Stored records
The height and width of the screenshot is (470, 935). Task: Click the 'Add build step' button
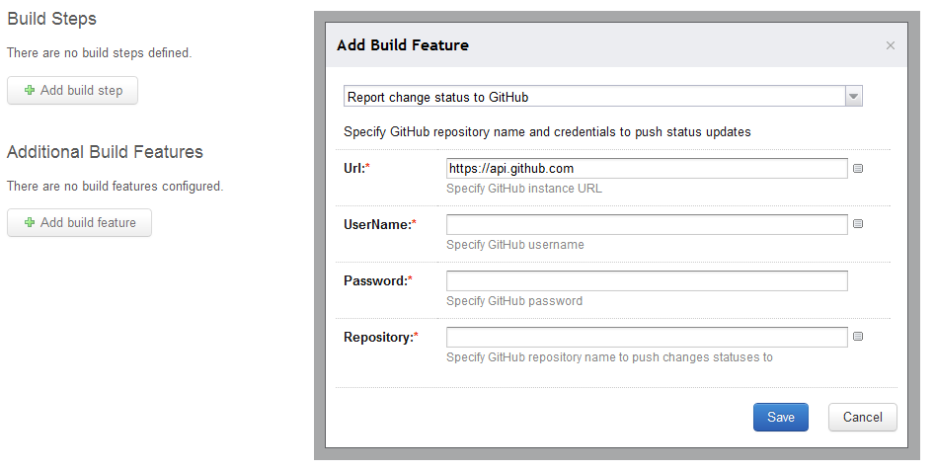click(x=72, y=91)
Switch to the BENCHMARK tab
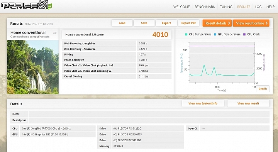 click(x=205, y=7)
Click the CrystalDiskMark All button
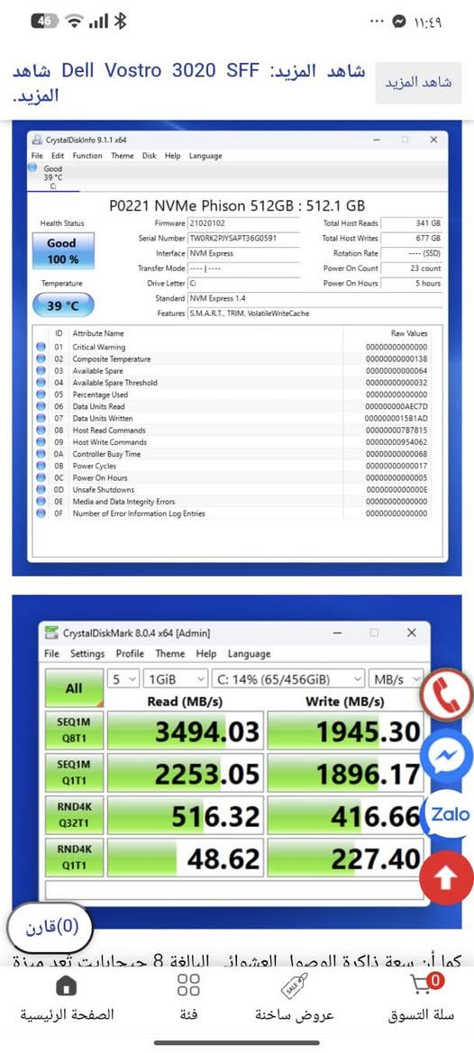Viewport: 474px width, 1053px height. (x=74, y=687)
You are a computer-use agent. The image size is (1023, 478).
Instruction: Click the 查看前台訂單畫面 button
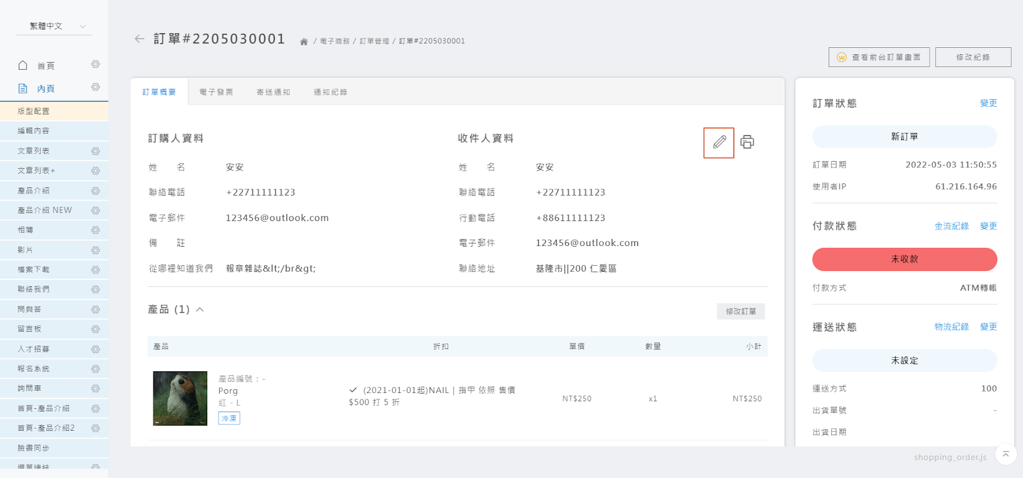[x=879, y=58]
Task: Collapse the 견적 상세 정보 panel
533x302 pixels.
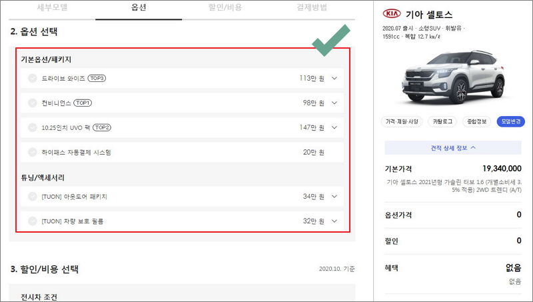Action: coord(453,148)
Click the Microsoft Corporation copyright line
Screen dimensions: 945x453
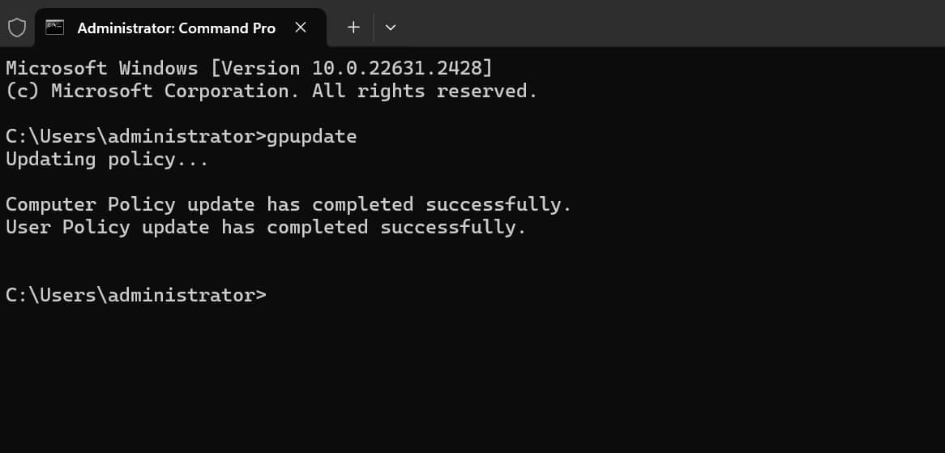click(x=272, y=92)
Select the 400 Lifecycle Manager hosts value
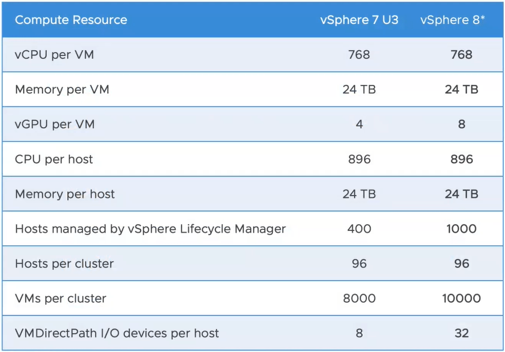 (x=359, y=229)
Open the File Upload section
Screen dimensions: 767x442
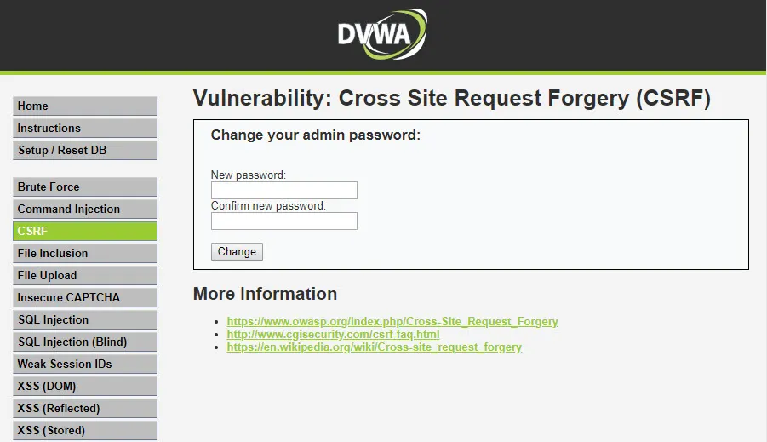coord(85,276)
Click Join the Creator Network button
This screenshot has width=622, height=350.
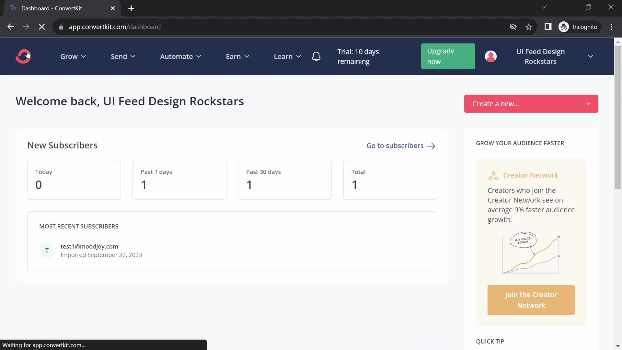click(531, 300)
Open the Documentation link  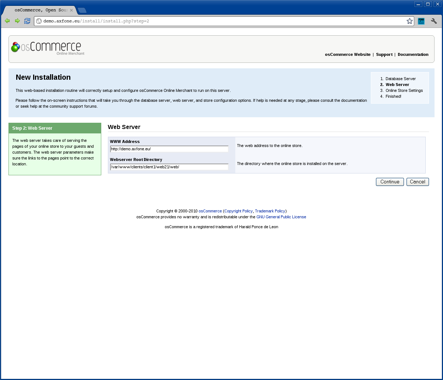coord(413,54)
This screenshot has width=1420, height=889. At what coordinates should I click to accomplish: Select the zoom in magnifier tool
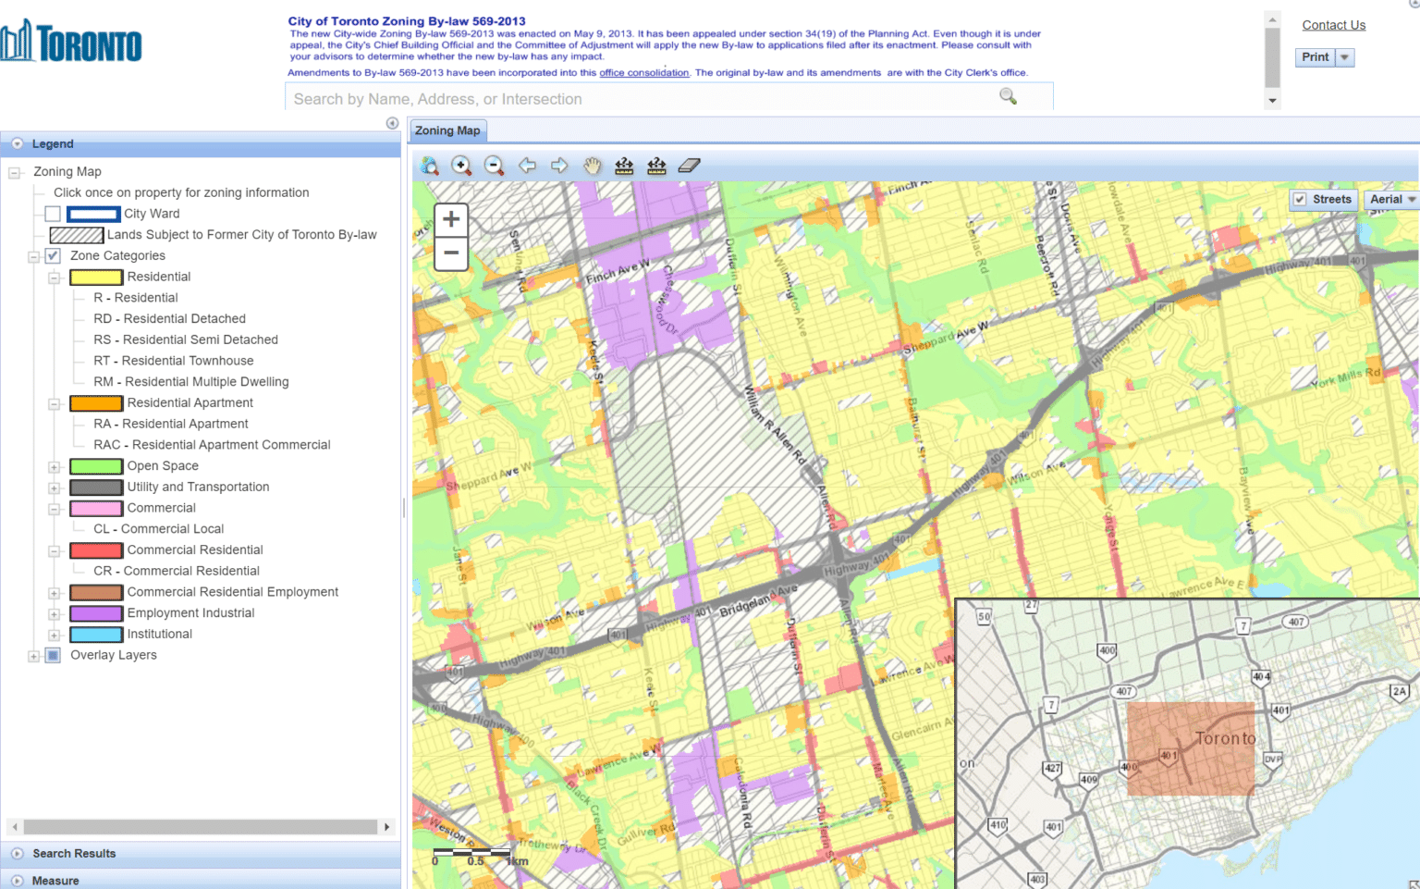[x=461, y=166]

▶ _How to complete this task_
Each line from the one that contains "Task: Collapse the 견적 상세 정보 panel" down to the one that contains "Open the File Upload section" is to be returned exactly as it stands above, both ends included, with pictures removed.

▶ _Response to the task_
Task: Collapse the 견적 상세 정보 panel
533x302 pixels.
Action: coord(453,148)
Click the Microsoft Corporation copyright line
Screen dimensions: 945x453
click(x=272, y=92)
Select the 400 Lifecycle Manager hosts value
 (x=359, y=229)
Open the File Upload section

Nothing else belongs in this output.